Passé ce moment où Lyon a tenté de forcer la décision, le jeu s’est finalement équilibré avec deux équipes qui ont donné l’impression d’accepter le résultat, malgré quelques situations dangereuses de part et d’autre. Après le match, Gérard Prêcheur, le coach rhodanien dira que Lyon ne pouvait pas « prendre trop de risques » passée l’heure de jeu et qu’il attendait plus de « velléités offensives » de la part de Paris. L’OL qui selon lui a peut être manqué de patience et n’est pas parvenu à faire sortir Paris de sa boîte de manière à profiter des espaces pour marquer à l’instar du match aller. Mais l’OL en avait-il besoin ?

Pratiquement assurées du titre avant d’arriver dans la capitale, les lyonnaises pouvaient même perdre ce match et conserver la tête du championnat grâce à un goal-average faramineux (+87) que les parisiennes n’auraient jamais pu rattraper d’ici la fin de saison.

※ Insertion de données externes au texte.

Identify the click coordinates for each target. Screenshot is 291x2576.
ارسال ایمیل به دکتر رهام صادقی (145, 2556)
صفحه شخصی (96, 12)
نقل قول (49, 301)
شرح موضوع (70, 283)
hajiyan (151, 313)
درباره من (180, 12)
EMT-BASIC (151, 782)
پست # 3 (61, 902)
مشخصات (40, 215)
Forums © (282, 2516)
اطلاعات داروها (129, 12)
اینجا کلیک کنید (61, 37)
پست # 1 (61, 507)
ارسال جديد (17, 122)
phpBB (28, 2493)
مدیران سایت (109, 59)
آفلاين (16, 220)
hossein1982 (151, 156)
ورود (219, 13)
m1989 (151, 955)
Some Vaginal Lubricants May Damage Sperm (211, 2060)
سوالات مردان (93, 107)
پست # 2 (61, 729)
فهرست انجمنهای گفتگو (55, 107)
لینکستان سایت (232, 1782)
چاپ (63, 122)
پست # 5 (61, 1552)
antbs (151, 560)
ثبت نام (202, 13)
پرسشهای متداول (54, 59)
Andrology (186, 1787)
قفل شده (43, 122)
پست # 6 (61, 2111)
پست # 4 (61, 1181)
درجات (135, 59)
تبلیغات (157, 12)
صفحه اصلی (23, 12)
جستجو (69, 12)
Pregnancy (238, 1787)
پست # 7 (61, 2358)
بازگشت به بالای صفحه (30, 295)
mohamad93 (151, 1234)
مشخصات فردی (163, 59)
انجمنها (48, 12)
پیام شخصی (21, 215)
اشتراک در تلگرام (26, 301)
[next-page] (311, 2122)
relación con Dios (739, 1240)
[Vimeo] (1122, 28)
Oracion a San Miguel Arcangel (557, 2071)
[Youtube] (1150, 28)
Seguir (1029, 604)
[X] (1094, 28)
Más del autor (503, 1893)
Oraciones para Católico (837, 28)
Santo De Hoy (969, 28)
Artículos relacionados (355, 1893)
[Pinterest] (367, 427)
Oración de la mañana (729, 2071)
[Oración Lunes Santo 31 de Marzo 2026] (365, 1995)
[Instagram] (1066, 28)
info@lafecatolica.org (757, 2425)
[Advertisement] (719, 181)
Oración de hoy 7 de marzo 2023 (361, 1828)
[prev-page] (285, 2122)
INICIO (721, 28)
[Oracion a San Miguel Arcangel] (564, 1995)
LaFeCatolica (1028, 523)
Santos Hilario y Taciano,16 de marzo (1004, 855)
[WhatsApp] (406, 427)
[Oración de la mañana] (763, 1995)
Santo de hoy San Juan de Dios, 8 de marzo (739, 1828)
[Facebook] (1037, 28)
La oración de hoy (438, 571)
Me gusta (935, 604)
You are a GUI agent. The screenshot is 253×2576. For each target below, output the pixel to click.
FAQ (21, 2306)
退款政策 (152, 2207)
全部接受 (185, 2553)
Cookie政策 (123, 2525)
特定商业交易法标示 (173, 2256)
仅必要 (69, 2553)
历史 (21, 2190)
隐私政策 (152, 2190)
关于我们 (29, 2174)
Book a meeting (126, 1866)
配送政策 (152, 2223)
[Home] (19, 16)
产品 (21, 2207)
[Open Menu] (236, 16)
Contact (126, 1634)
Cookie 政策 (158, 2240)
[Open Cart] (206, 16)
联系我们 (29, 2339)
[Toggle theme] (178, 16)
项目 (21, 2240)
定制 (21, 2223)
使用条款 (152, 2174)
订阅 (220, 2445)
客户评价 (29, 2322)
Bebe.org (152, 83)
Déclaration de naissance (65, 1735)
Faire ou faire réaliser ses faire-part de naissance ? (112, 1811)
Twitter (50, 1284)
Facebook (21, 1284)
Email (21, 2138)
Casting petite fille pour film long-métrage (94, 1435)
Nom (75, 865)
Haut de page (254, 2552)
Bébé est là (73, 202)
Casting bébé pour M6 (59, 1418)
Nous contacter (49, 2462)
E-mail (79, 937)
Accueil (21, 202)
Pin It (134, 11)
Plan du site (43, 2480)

Cette rencontre s’est donc terminée sur le seul score « raisonnable » pour les deux équipes. Un résultat nul qui assure pratiquement le titre à l’OL et une decima avec 10 titres en autant de saisons. De son côté, Paris assure pratiquement son ticket en Ligue des Champions pour la saison prochaine. Une compétition où les deux équipes sont encore engagées cette saison avec les quarts-de-finale qui se disputeront fin mars. Lyon et Paris qui pourraient se retrouver en demi-finale de cette compétition en cas de victoire dans leurs quarts respectifs. La Ligue des Champions, la seule compétition où les Parisiennes sont parvenues à battre Lyon sur 90 minutes, une statistique dont toutes les joueuses devraient se souvenir si d’aventure les deux équipes se rencontraient à nouveau cette saison.